– И что ты предлагаешь? – проворчал Некрас. – Сам же слышал, что ведьма об истоке Скверны рассказала. Кто сунется на болота, как пить дать в нечисть обратится. Грибочками цветастыми обрастет.
– Ага. Неохота что-то страхолюдиной заделаться, – поддакнул ему Семка.
– А я вам и не предлагаю ратным строем на злочинных повелителей Скверны идти. Устроим небольшую охоту. Загоним и забьем пару страшилищ поуродливей, пока другие твари в своей норе дремают. Насадим их головы на копья, и тогда уж нестыдливо будет домой вернуться. Никто не посмеет супротив отваги нашей слово худое бросить.
– Заманчивая задумка, – Куденей поскреб сизый, гладко выбритый подбородок, – однако есть в ней один существенный изъян, упущение, про которое ты забываешь. Тут кругом сплошные топи, как нам среди них дорогу находить? Али позабыл, сколько мы блуждали, пока с Гнилого Кута до веси добрались, хоть меж ними всего-то с полверсты будет?
– Об этом я тоже успел подумать, не дурак. Знаю, как пути нам безопасные найти, даже без проводника. Остается дело за малым: согласны ли вы отправиться за славой али, поджав хвост, потрусите домой вслед за Ярополковым отребьем? Вам решать.
– А Митрию что скажем?
– А ничего. Слишком многое он в последнее время стал себе позволять. Все якшается с колдуньей богомерзкой, с воеводой – псом безродным – да с княжичем, у которого молоко на губах еще не обсохло. Так пусть с ними он и остается. Мы и своей компанией управимся!
– Кто ж нас поведет? Ты, что ли?
– Я вас поведу! – раздался за их спинами ломкий голос молодого княжича. Опричники разом повскакивали с мест, обернулись. Некрас упустил крынку из рук, и остатки простокваши выплеснулись на землю, разлившись белой кляксой по угольно-черной грязи.

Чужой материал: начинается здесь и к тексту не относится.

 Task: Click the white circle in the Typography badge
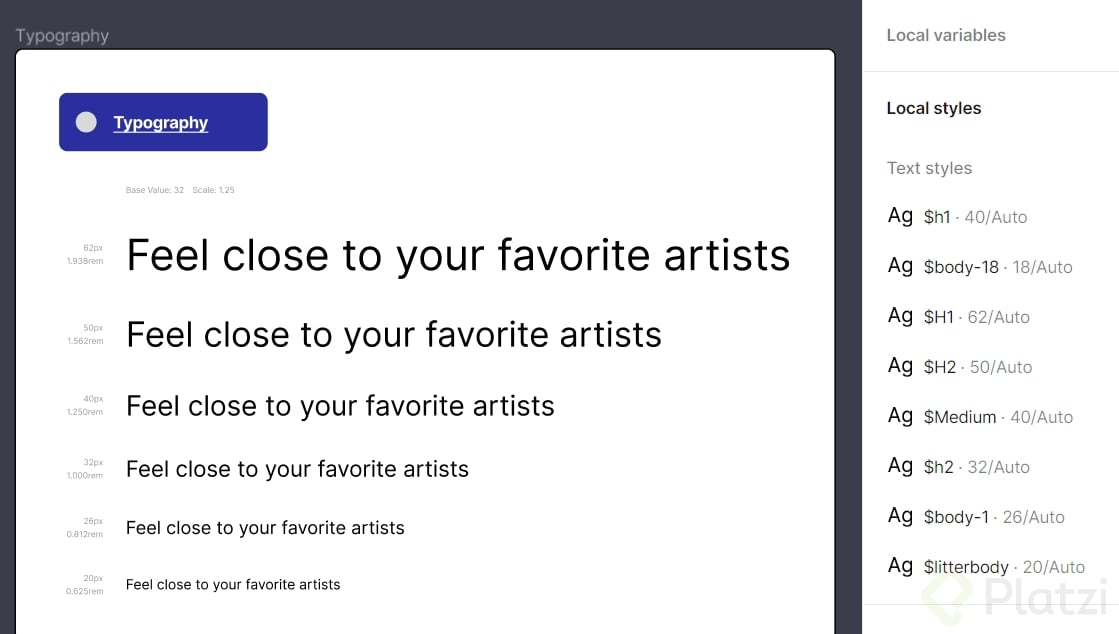tap(87, 122)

Петр вышел из-за обгоревшей стены дома, на завалинке которого сидел Чура. Частично выгоревшая, она топорщилась обломами досок с развешанными на них кусками цепей, скобелей, проволоки, заготовок под лемешный плуг и других произведений кузла [88]. Неторопливо обойдя большую лужу посреди двора, княжич встал перед опричниками, распахнув полы кафтана, накинутого на плечи поверх кольчуги. Украшенная шитьем аксамитовая ткань когда-то бежевого цвета теперь приобрела тускло-серый оттенок, пестрила грязными пятнами. Выпушка, шедшая по вороту и запáху, свалялась и висела колтунами, а разорванный по шву манжет одного из рукавов бесстыже раззявил рот дыры с лоскутными краями. И все-таки, несмотря на неказистый вид, Петр умудрялся выглядеть властно, почти как настоящий князь. Положив ладонь на рукоять подаренного Тютюрей клинка, юноша гордо вздернул подбородок.

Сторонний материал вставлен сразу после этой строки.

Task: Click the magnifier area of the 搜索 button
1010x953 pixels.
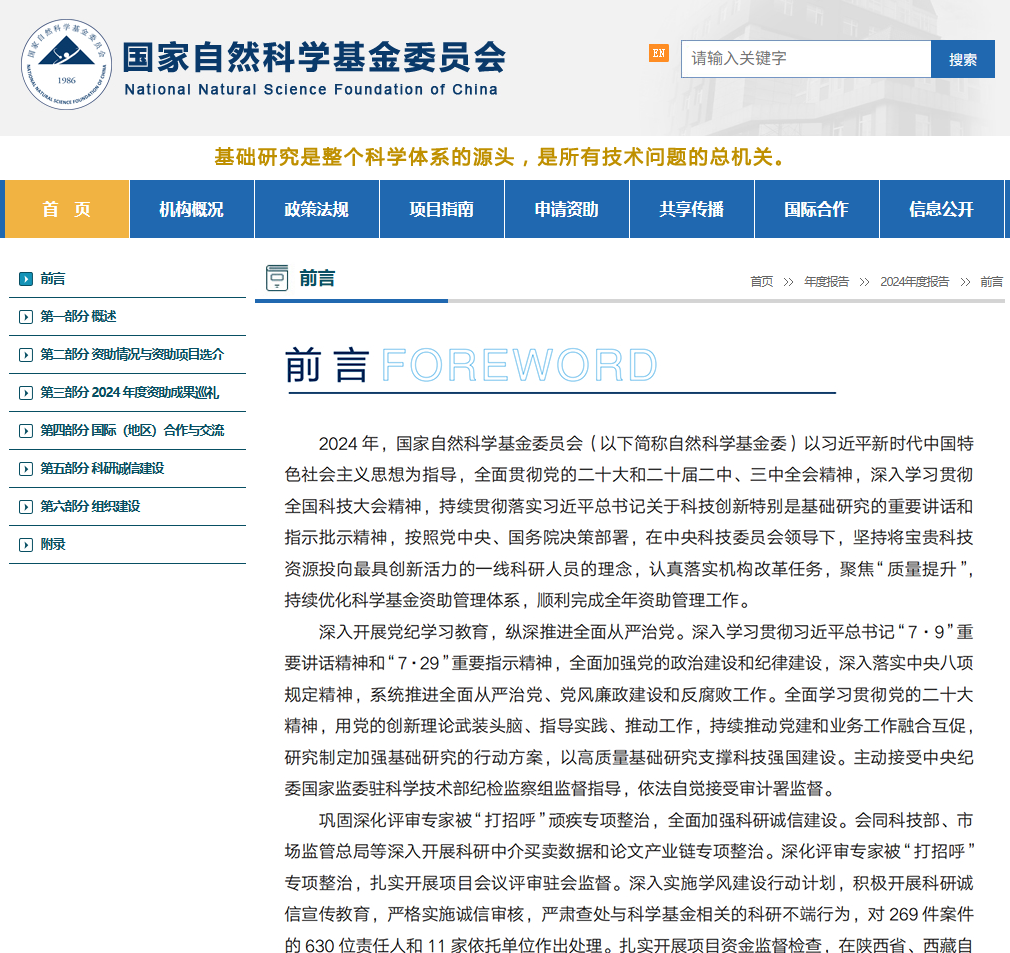Action: point(962,59)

– Я вас поведу, – снова твердо повторил он.
Бегство
– Сымай, слышишь, кому говорю! Тебе же ясно было сказано: телеги только для раненых и маленьких детей. Куды ты свой баул тыркаешь?! – горячился Видогост, отпихивая здоровой рукой крепача, пытавшегося втиснуть на телегу объемный узел. Сидящие на ней люди, все как один носившие окровавленные повязки, недовольно заворчали.
– Такить, барин, добро ж… в трудах честных нажитое… куда ж иво…

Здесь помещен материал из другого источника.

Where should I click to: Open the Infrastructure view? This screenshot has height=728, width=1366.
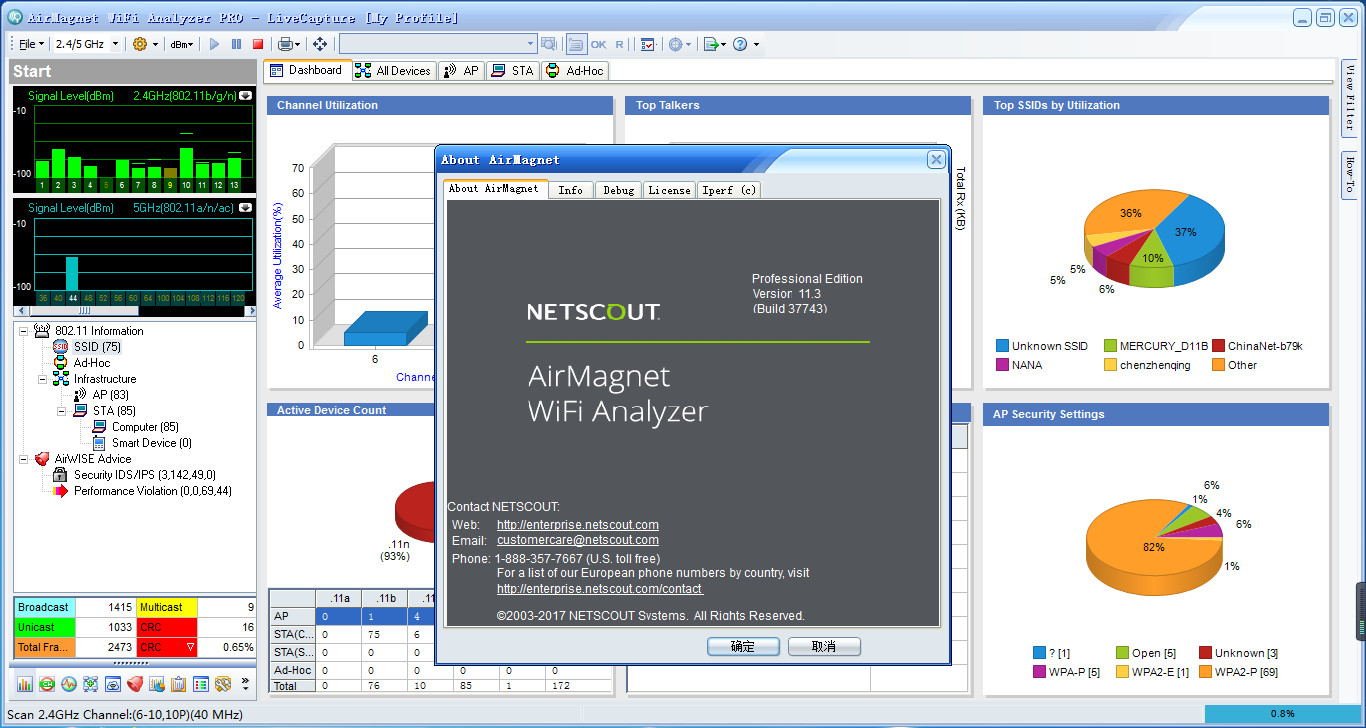tap(90, 684)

– Все, что можешь унести, закидывай на спину, а коли не можешь, так бросай в канаву! Места на телегах только для раненых и детей!
– Дык вроде всех увечных погрузили…
– Всех, да не всех: сейчас ратных принесут, что за вас, песьи дети, чуть головы не сложили. Так что забирай свою поклажу, быстро!
– Эй ты, да, ты, ущербный дылда! Ты куда со своею козой прешь?! Али удумал оперед обоза топать? Ну-ка, давай взад вертайся и не путайся больше под ногами. Бабоньки, чье дитя? Чье дитя, спрашиваю? Уберите мальчонку из-под колес от греха подальше!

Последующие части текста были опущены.